→ **Page**
Zawe Ashton ,Tom Hiddleston, and Charlie Cox star 

 

Betrayal

 

                           By Ron Cohen

 

Harold Pinter’s Betrayal, which premiered in London in1978, is making its fourth stand on Broadway, and three superbly honed performances make clear there’s still plenty of juice to be squeezed from this minutely detailed saga of marital infidelity.

 

The production, directed by noted Pinter interpreter Jamie Lloyd, has been imported from London after an acclaimed run. It gives us Pinter with the stage trappings stripped down to a minimum. There are a couple of chairs, a folding table, some drinking glasses and beer bottles, and a small assortment of other props. Plus one costume per actor.

 

The concept keeps the actors in blazing focus, revealing deep nuances, churning emotionality and surprising humor that might get lost in a more conventional production laden with all the scenery and garb suggested by the script’s varied locales and time shifts.

→ **Stored data**
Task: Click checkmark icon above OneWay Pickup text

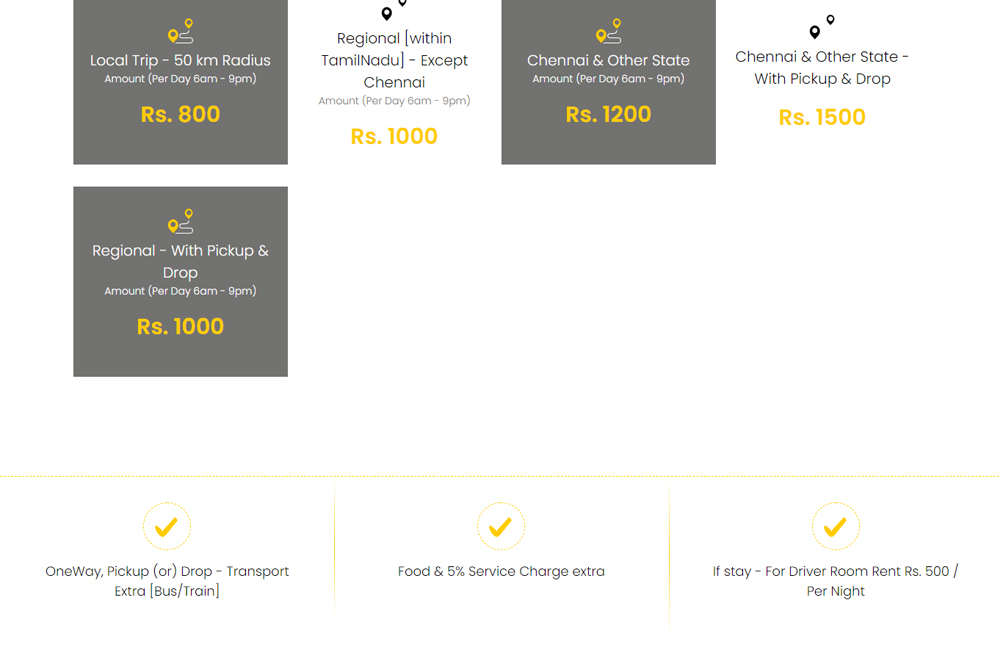Action: point(166,526)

→ **Task prompt**
Please repeat, word for word, the part of the Betrayal review above from "The production, directed" to "costume per actor.".

→ **The result**
The production, directed by noted Pinter interpreter Jamie Lloyd, has been imported from London after an acclaimed run. It gives us Pinter with the stage trappings stripped down to a minimum. There are a couple of chairs, a folding table, some drinking glasses and beer bottles, and a small assortment of other props. Plus one costume per actor.